§ **Raw records**
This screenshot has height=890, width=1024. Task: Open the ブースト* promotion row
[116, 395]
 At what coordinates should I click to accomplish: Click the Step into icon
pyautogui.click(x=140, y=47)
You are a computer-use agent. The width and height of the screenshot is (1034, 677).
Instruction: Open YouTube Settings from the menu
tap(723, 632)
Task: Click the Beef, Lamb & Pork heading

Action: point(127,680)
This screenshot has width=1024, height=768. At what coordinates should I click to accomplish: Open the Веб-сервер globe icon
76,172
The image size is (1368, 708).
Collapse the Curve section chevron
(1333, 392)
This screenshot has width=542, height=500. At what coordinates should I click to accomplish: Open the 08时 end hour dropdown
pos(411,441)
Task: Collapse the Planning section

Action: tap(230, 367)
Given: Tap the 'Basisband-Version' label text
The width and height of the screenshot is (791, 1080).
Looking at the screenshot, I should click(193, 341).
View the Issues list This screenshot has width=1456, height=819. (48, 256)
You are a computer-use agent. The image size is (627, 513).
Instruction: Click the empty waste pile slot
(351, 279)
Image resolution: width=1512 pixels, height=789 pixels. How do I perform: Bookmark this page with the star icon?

§ **Task directions**
Copy the listing above verbatim, keeping every line in its original order.

§ **The reply**
This screenshot has height=890, width=1024. Task: Open the ブースト* promotion row
[116, 395]
 At what coordinates should I click to accomplish: Click the Step into icon
pyautogui.click(x=140, y=47)
You are a computer-use agent. The width and height of the screenshot is (1034, 677).
Instruction: Open YouTube Settings from the menu
tap(723, 632)
Task: Click the Beef, Lamb & Pork heading

Action: point(127,680)
This screenshot has width=1024, height=768. At what coordinates should I click to accomplish: Open the Веб-сервер globe icon
76,172
The image size is (1368, 708).
Collapse the Curve section chevron
(1333, 392)
This screenshot has width=542, height=500. At what coordinates should I click to accomplish: Open the 08时 end hour dropdown
pos(411,441)
Task: Collapse the Planning section

Action: tap(230, 367)
Given: Tap the 'Basisband-Version' label text
The width and height of the screenshot is (791, 1080).
Looking at the screenshot, I should click(193, 341).
View the Issues list This screenshot has width=1456, height=819. (48, 256)
You are a computer-use agent. The image size is (627, 513).
Instruction: Click the empty waste pile slot
(351, 279)
Image resolution: width=1512 pixels, height=789 pixels. How do I perform: Bookmark this page with the star icon?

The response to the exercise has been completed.